Spectrals - Sob Story

The Chet White effect hangs over the whole of ‘Sob Story’.

Label: Wichita

Rating: 7

Spectrals have always had an ear for a melody. On debut ‘Bad Penny’, though, it was hidden behind the lo-fi recording approach like a fog-obscured view of the Yorkshire Dales. So what do they do for the follow-up? Bring in buddy Chet ‘JR’ White on production duties, of course.

Just like the wonders the former Girls man worked on his own band’s transition from the ramshackle ‘Album’ to the epic ‘Father, Son, Holy Ghost’, here Louis Jones’ soulful croons and song craft are in the spotlight. Chet may have lurked in the shadows behind the fascinating Christopher Owens, but his contributions were evidently underestimated.
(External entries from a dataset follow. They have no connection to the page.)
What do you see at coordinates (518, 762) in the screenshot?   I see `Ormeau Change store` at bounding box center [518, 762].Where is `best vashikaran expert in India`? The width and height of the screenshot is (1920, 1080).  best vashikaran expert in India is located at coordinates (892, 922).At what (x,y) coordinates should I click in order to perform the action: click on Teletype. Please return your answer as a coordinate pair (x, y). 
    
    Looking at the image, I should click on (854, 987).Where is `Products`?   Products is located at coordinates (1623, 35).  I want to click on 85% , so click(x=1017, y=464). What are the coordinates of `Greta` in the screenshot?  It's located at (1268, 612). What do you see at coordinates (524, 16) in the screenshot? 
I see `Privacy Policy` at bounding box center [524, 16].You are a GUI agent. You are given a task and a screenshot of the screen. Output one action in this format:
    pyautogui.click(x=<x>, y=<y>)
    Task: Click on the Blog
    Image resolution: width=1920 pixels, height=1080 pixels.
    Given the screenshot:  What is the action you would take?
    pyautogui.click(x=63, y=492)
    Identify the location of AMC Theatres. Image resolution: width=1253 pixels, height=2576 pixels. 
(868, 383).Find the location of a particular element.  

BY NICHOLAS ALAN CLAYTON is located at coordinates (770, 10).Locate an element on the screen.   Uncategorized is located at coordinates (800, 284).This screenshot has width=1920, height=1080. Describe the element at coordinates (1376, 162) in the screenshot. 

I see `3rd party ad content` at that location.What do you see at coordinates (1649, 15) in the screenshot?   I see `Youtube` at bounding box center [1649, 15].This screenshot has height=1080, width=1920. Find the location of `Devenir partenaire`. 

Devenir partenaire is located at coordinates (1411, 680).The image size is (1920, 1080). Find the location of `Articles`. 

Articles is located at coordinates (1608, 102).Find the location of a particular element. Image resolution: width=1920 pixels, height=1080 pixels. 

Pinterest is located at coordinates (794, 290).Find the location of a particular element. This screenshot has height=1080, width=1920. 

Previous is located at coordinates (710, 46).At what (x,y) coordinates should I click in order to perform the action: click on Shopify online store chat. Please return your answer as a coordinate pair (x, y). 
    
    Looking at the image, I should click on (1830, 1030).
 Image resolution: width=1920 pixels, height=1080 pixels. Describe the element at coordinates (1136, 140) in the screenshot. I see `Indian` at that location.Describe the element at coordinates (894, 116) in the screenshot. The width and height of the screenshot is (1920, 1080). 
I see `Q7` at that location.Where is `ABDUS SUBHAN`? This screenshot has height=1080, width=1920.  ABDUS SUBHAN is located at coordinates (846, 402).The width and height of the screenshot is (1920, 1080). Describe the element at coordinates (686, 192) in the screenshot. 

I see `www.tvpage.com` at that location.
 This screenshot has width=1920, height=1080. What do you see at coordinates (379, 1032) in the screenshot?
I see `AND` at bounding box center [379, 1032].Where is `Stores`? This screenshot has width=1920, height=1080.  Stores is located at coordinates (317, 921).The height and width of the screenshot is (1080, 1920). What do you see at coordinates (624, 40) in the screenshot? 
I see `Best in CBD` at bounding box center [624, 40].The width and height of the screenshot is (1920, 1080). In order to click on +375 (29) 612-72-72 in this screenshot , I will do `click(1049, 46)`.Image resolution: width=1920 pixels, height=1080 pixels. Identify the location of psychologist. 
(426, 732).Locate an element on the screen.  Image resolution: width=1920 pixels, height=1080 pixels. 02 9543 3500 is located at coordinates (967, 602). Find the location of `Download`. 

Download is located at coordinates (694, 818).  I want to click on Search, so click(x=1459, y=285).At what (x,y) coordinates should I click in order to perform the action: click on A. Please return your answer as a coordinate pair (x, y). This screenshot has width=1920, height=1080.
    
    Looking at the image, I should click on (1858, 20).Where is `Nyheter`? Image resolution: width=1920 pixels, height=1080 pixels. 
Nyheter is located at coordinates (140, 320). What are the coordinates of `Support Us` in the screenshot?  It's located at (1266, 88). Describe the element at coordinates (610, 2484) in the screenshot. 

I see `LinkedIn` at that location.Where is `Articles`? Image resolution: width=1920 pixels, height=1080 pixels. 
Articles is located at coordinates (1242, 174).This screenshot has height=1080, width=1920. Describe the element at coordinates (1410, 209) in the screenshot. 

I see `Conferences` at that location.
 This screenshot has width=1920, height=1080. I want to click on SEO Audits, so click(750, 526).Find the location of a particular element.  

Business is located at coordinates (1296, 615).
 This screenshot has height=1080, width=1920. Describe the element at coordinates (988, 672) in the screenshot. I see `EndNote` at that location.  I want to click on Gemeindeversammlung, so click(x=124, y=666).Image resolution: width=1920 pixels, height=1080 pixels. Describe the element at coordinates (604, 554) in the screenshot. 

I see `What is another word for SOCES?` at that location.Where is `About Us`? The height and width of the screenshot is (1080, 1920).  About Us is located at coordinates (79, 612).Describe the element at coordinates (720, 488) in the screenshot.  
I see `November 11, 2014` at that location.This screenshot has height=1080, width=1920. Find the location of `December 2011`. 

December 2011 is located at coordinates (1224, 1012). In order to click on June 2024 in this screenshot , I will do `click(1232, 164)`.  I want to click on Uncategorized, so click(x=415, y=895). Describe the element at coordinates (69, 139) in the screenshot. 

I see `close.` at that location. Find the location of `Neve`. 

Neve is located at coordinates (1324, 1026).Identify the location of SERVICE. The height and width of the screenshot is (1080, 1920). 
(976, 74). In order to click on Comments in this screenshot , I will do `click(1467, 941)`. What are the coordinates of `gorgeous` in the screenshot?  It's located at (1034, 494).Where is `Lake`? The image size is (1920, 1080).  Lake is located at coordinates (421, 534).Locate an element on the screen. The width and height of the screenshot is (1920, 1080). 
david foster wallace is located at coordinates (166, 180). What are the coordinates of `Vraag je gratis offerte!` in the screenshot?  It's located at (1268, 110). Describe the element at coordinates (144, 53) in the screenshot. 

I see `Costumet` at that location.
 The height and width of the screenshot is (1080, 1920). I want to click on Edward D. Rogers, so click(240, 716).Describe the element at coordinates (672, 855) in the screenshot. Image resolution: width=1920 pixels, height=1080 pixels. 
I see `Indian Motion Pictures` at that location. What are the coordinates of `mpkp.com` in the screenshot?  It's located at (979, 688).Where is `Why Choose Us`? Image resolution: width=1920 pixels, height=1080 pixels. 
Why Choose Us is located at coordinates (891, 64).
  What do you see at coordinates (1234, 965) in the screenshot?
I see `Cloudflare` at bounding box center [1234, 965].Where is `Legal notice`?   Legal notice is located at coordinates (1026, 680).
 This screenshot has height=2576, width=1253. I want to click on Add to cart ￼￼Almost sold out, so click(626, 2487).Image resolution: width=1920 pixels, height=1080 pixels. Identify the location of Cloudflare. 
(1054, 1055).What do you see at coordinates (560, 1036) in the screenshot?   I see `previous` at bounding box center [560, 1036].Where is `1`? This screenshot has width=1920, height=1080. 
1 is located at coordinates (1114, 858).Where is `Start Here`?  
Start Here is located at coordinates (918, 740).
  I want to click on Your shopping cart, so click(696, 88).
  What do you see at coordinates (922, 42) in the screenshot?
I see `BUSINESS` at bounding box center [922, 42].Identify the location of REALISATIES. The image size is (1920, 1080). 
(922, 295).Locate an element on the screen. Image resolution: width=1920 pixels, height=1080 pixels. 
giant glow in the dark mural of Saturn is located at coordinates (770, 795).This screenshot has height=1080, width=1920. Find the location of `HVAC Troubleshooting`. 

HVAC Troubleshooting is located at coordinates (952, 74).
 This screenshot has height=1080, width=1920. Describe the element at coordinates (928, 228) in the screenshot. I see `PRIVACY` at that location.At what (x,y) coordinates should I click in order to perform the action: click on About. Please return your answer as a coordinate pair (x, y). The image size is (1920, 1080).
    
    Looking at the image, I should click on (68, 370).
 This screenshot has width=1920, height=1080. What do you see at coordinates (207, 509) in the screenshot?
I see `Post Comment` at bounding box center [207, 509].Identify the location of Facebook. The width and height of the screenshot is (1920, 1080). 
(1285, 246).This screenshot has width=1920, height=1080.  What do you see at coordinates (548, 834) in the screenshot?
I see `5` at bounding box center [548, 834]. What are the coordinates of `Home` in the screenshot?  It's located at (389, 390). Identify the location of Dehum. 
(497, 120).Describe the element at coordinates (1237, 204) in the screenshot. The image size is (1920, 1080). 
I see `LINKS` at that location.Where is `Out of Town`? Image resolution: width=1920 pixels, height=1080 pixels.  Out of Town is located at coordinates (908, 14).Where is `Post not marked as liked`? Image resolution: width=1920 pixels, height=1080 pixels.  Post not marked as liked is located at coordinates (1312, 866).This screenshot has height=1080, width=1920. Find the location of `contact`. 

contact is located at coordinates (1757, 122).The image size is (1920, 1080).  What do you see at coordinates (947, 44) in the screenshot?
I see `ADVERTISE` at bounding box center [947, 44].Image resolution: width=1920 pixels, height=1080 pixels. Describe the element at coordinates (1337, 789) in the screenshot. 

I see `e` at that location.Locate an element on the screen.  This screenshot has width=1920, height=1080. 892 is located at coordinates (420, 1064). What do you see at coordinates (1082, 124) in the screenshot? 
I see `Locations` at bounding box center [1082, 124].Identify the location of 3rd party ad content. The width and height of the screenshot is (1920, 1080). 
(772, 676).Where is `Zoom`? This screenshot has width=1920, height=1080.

The remarkable difference he can make, providing the foundation from which a songwriter can stretch their wings from is plain to see. Take lead single, ‘Milky Way’, it may prance along with some hearty scoops of garage rock and soul, but it’s the slick mix of defiant vocals and warped noise that make all the difference.

That’s not to say it’s only Chet’s influence that’s developed Spectrals’ sound. Louis Jones is more self-assured, his voice full of confidence, his song writing laid bare. It’s glossier, like the Tiki-taka play of Jones’ beloved Barcelona compared to his scrappier debut. Jones switches effortlessly between the twin roles of crooner gently delivering ballads and rocker belting out up-tempo tunes (just without the quiff or leather jacket). Roller disco-friendly ‘A Heartbeat Behind’ is the brightest and breeziest song, one easy to imagine blasting from a jukebox, provoking mass foot-tapping and shoulder-jigging. At the opposite end of the spectrum is the title track, which echoes ‘Broken Dreams Club’ a little too much: if Christopher Owens had a vocal effect that’d chance his accent, Girls could’ve released it.

The Chet White effect hangs over the whole of ‘Sob Story’, to the extent it’s as much a follow-up to ‘Father, Son, Holy Ghost’ as ‘Bad Penny’. But don’t underestimate Louis: his new-found confidence oozes from the songs here; it may just be his first steps in the quest to emulate his old rock ‘n’ roll heroes.